Well, there have many in the industry who are criticizing him for the budget that he presented. They are not happy with his “aam admi” budget. The stock markets also did not take it too well and it tanked big time. Many didn’t like the fact that the fiscal deficit had increased from 6.2% of GDP in the Interim Budget to 6.8%. I think that was one of the major concerns.
According to me, the Budget was a neutral one. Yes, it was targeted at inclusive growth. But people expected much much more. If you observe the entire budget closely, the FM has touched on all the topics that people were expecting him to mention. He has left many points incomplete.
There was a big hue and cry over the disinvestment of the PSUs. The FM just mentioned one point over it and left the most of it for the people to decipher. He could have illustrated more on it and clarified many doubts that people had in their minds. But then, he must have had his own reasons for not disclosing much on the subject.

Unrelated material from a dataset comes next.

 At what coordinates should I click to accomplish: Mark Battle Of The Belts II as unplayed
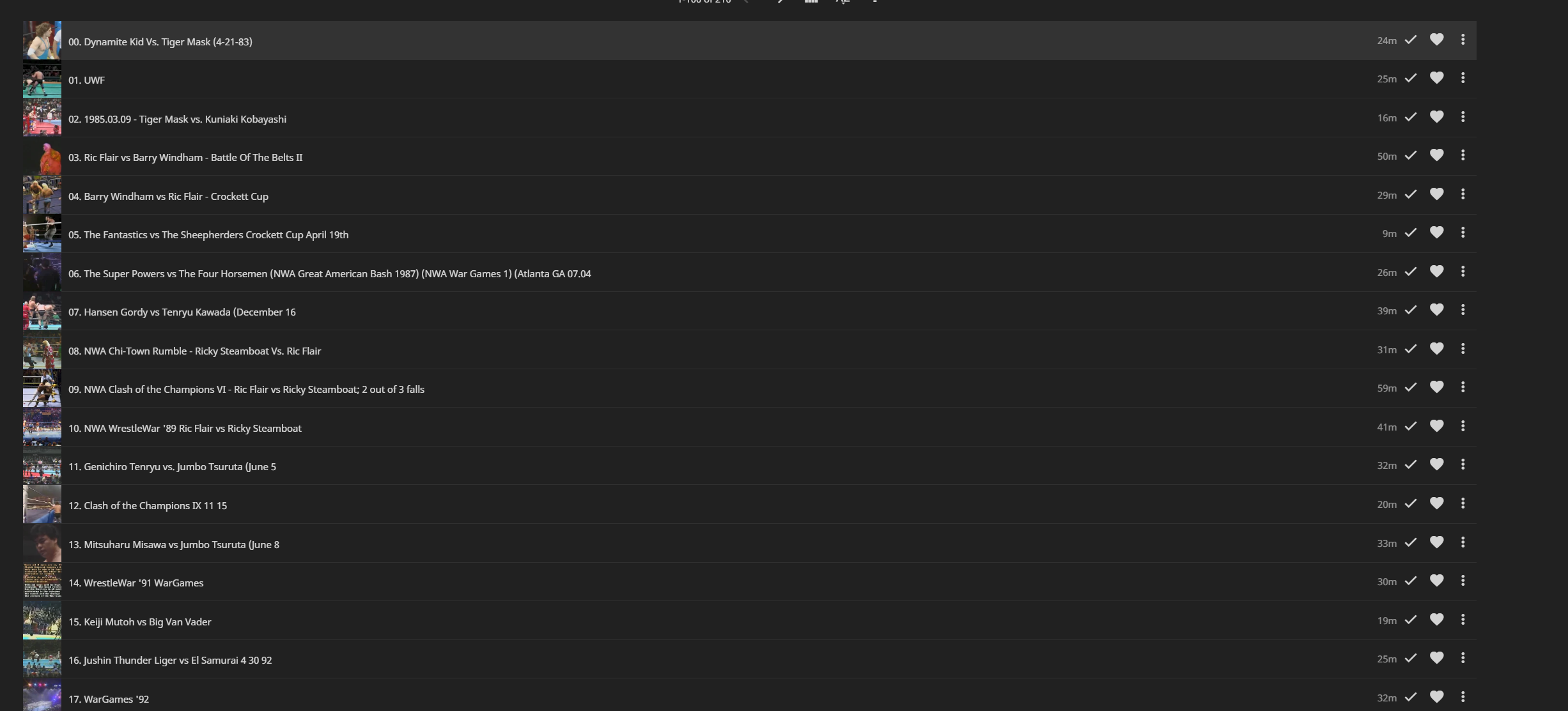[1411, 155]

Another thing that was missing from the Budget was the mention of FDI norms. There were many rumors doing rounds regarding the FDI norms before the Budget and the FM has left them in suspicion once again.

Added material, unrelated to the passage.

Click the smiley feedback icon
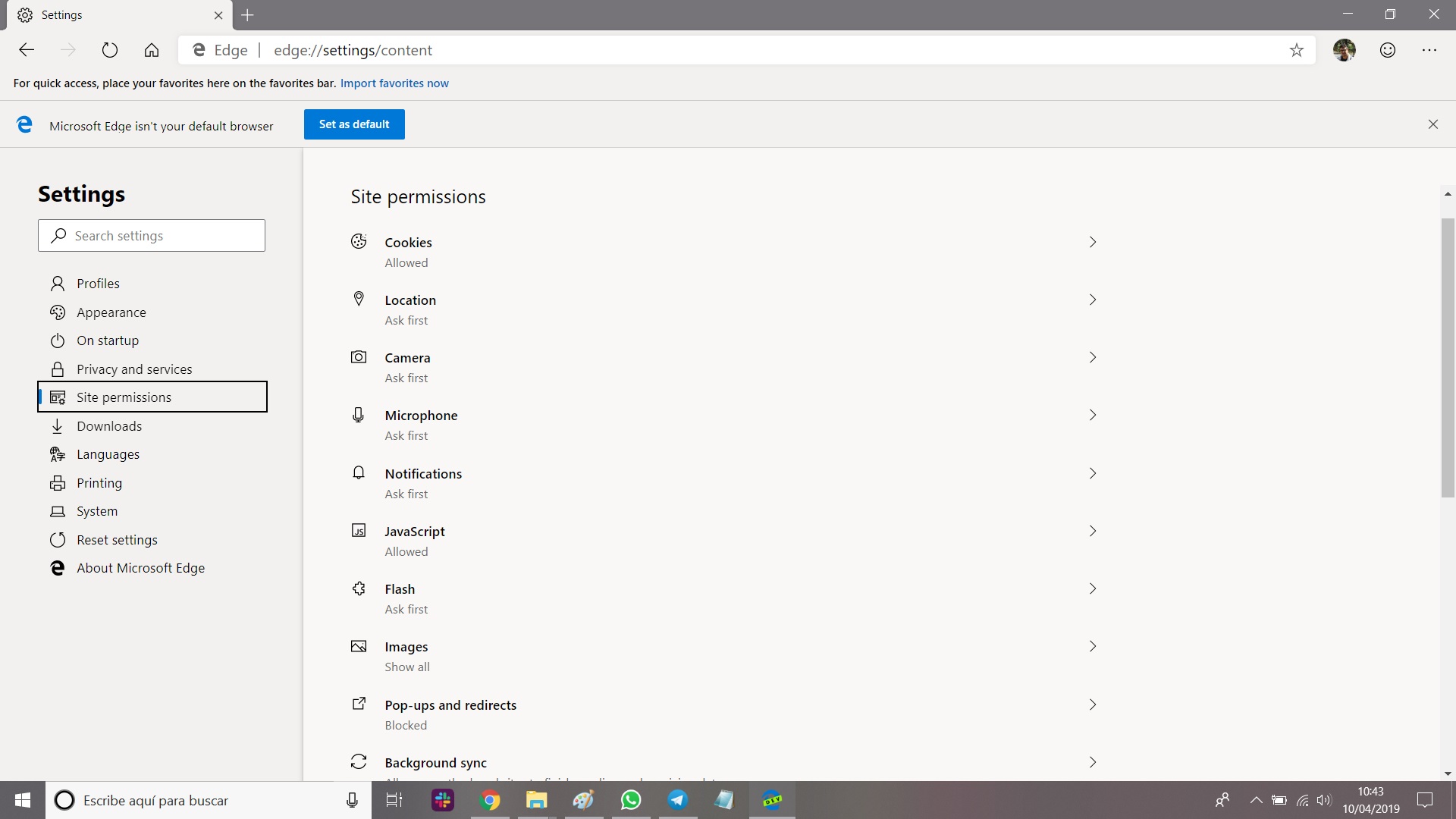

One more point I would like to add here was that, the FM concentrated only those schemes (like NREGS, JNNURM, Sarva Shikhsa Abhiyaan, etc) which were introduced by the UPA government when it first came to power in 2004. The budget increased the money allocation to these schemes and that was it. There was nothing new regarding such schemes. People were expecting something new to come up.
Despite these three things, I find that the budget was ‘ok’ (though it could have been better). The budget was a very good one for the “aam aadmi” which constitutes the students, salaried professionals, self-employed professionals and also for housewives. The industry and the corporates, though have given it a thumbs down.
The overall impact of the budget is going to be a neutral one on most of the sectors like automobile, banking and finance, infrastructure, oil and gas, power, steel, textiles, pharmaceuticals. The sectors which would be marginally affected would be Information and Technology and Telecom just because of the abolition of the FBT and the increase of MAT from 10% to 15%.
This year’s Budget is just the beginning for many new things to come up. The FM has just given us the glimpse of many things which would come up in the year to follow. So, I suggest we wait and watch what this UPA-II government has in store for us.
There are many questions to which answers are needed, some of them being , “Will India be able to come through shining in this bad times of economic recession?”, “Will India be able to go back to its 9% growth?”, “ Will the ever ballooning fiscal deficit come down?”, “Will the controversy and confusion over the 3G spectrum allocation ever clear?”, “Which are the PSUs which would go in for disinvestments?” and many many more.
The answers to these questions would be provided slowly and steadily. If people feel that all these questions would be answered within one hour of the Budget, then they are mistaken (I think that was probably what the people thought and hence the reason for the markets to crash post budget).
In the end, I would just like to say something to the FM,
There are a lot of expectations from the UPA government this time around and most of us sincerely hope that the government will help India come out stronger and brighter in this global economic meltdown. Pranabda, you have done a good job so far but the job is still half done and we expect you to finish the job in a way which is acceptable to all the Indians and not such some sectors.